Would I have allowed such intrusion if I were working for wages? Would she have even considered intruding then? Likely not. Would I have called my husband at work to fill his ears for hours with my angst? Hardly. That would be considered quite rude, not to mention a fire-worthy offence by any employer. So why did I let it continue for weeks, to the point that I dreaded and then avoided going online? Because I was buying into the theory that because my work was not yet making any money, it wasn’t worthy of the same respect as my husband’s job. Because I cared so deeply and empathized so profoundly with her and thought that it was my duty to ‘help’ her. And the impulse to retreat felt selfish. Until I realized that the more attention I gave her, the more she demanded and I suddenly understood that, far from being part of the solution, I was actually part of the problem. She had become addicted to my attention as to a drug and I had become addicted to offering her compassion and advice. But even after I realized this it took me awhile to put a stop to it because I was afraid to hurt her feelings, to make her feel abandoned, to doubt my love.
I should have given her more credit. As she is the only one among my family and off-line friends who shows any real interest in my work, who ask questions as to how it is going, who even holds me accountable for tending to it. She is the only one who reads my blog, the only one who pesters me for another of my stories or poems, willing even to see them in rough drafts. I should have known she would understand. But it took me a long time to confront her. When I finally did, over the weekend, she took it well and apologized sincerely and promised to respect the boundaries that I set. One of which was to treat my work-hours between 10pm and 5am as inviolable. I enforce this by turning on an away message on the IM that auto-responds to her IM that I am working and need peace and privacy for reading, writing and thinking. In exchange I tell her that I welcome as many emails as she wants to send and promise to reply if only briefly to at least one of them before I sign off at 5.

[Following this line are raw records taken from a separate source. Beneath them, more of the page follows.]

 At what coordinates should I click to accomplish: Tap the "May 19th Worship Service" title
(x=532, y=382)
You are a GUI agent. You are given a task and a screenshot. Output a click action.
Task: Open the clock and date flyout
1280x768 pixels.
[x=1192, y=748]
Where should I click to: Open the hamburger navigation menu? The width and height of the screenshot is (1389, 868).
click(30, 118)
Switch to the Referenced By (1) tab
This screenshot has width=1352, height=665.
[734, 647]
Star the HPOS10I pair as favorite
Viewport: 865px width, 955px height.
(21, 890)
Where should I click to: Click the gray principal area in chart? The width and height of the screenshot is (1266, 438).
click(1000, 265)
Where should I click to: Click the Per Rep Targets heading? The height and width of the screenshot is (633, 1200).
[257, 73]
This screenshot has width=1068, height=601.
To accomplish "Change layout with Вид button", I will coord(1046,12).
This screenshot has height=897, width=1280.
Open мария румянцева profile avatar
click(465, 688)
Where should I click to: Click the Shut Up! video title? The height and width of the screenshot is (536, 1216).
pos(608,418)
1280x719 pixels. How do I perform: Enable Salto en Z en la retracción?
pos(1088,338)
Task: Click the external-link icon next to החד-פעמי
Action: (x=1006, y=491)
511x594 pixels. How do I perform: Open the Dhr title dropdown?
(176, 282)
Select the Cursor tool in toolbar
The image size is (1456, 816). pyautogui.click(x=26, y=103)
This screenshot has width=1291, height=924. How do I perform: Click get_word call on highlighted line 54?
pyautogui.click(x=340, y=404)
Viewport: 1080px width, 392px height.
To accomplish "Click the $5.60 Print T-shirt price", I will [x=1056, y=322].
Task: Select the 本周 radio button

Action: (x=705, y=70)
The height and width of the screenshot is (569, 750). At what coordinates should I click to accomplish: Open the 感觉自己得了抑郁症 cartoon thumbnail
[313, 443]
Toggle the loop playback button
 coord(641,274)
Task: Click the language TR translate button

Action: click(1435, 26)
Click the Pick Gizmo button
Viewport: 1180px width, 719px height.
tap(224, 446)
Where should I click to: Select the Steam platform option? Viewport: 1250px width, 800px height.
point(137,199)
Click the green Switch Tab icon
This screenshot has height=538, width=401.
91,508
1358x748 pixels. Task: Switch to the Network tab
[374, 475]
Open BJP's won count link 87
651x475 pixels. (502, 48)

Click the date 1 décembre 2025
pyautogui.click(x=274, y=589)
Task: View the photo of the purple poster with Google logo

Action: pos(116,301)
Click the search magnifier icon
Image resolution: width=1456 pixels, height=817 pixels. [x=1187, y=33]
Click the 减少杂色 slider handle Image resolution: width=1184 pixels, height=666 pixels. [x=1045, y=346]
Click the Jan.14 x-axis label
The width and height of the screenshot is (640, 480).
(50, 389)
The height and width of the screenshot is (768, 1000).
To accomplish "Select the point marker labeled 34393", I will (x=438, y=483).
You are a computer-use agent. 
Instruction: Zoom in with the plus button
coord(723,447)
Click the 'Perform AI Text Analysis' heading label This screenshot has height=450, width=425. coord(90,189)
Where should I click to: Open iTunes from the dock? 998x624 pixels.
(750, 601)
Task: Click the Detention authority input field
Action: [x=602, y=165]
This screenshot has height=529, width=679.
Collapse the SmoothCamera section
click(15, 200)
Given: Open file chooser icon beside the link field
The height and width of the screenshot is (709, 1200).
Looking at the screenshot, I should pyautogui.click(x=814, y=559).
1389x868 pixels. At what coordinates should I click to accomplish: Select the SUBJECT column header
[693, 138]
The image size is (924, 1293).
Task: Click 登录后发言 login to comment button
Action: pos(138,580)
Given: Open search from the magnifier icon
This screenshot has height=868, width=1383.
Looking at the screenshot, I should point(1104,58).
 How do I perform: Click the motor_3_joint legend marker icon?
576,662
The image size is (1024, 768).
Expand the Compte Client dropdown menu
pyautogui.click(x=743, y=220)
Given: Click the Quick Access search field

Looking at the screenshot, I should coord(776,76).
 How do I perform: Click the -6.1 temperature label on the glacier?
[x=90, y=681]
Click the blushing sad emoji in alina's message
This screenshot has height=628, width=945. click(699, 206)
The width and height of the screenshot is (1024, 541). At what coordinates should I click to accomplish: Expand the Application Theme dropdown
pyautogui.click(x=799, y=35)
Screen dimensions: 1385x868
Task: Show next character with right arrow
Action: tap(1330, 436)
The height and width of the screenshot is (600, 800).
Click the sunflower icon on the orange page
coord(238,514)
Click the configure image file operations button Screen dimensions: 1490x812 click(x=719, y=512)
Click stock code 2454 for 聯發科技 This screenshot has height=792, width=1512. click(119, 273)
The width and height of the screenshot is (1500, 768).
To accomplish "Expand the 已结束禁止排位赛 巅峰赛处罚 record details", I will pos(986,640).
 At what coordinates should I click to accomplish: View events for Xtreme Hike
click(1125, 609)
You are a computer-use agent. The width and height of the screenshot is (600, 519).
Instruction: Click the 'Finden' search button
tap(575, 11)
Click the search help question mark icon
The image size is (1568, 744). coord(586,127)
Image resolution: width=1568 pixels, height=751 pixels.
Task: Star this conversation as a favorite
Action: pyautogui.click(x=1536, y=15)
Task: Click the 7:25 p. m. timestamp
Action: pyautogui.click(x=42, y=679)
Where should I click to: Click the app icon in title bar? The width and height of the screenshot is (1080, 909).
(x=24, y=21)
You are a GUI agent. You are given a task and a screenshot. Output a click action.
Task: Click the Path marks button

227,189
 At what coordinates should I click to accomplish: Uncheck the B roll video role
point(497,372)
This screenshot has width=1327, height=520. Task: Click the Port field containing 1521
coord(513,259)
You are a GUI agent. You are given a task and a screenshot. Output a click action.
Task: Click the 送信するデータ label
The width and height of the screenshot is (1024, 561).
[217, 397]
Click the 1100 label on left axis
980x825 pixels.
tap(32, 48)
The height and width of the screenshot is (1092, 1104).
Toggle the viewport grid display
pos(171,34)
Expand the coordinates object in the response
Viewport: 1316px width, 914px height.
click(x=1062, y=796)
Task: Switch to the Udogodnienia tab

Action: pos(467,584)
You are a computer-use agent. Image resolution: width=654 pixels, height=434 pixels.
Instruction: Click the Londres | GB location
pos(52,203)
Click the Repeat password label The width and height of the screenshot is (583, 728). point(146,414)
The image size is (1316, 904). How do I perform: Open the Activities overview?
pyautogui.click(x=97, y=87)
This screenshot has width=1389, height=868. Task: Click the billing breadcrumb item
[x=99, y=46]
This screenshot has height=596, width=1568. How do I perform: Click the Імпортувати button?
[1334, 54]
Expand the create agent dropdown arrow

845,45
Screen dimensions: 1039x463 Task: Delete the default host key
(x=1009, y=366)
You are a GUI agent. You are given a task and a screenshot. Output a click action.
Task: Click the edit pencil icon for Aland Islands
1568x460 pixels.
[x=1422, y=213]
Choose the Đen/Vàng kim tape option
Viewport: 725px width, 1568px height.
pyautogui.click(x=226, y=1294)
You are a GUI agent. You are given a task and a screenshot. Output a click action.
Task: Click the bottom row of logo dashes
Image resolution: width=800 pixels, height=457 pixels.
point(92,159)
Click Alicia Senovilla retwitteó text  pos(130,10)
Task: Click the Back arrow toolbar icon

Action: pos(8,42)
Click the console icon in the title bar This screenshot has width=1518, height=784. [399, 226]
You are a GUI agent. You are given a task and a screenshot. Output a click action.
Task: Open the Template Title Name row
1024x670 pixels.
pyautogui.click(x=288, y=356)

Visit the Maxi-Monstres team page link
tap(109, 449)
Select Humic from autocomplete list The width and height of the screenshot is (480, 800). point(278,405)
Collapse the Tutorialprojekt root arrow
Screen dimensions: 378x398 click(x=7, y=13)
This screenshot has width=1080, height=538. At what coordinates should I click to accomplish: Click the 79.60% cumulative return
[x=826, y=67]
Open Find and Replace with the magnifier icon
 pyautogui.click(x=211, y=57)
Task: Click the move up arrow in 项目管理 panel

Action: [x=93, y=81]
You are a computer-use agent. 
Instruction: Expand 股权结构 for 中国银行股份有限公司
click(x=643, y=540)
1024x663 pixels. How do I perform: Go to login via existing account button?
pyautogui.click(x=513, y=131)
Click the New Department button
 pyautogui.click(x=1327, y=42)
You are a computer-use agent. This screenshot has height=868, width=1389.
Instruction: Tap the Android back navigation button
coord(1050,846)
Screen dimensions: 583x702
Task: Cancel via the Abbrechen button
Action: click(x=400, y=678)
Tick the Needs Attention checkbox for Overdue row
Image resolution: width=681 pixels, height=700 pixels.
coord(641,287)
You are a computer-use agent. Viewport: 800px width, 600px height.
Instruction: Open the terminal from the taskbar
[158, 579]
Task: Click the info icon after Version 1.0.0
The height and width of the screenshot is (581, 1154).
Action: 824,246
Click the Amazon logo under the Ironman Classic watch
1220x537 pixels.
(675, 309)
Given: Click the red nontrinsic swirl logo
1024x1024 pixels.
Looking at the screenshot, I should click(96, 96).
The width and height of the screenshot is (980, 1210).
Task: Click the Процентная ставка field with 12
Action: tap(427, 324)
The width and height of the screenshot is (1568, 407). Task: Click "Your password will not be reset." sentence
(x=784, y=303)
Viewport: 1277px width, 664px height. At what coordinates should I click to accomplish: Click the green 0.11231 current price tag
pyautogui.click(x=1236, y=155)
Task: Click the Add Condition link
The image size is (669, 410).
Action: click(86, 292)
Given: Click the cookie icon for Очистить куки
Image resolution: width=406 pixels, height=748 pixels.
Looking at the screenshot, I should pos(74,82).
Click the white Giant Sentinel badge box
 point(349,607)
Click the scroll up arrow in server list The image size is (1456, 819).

It seems that this act of respect for my work has invited it to bloom again. The words are flowing better already as are the ideas and the energy. I expect that I am going to be a bit rusty at technique and organization for awhile but I trust those to smooth out as I practice my craft and regain confidence. Meanwhile I am looking at other areas to see where else I am disrespecting my work or accepting the disrespect of others. Should I, for example, break my resentful silence at the dinner table where my husband and his mother regale each other with their exploits at work and grumble and gripe incessantly about their co-worker’s incompetence and their boss’s demands? Should I stop waiting for them to ask me about my work and volunteer a comment once in awhile? Is it possibly time, after twenty-seven years of marriage to her eldest son and four years of living in her home, to ask my mother-in-law, who is an avid reader herself, if she is interested in reading something I’ve written? Would she find that a gift or an imposition? How can either of us know before the offer is made and accepted at least once? Surely, after all this time and exposure to my eccentricities, she is at least curious. Nor do I need to fear offending any political or religious sensitivities as I do with my own family. Why does contemplating this make me so anxious? Is that evidence of disrespect for my work? Or simple fear of rejection? Is there a difference?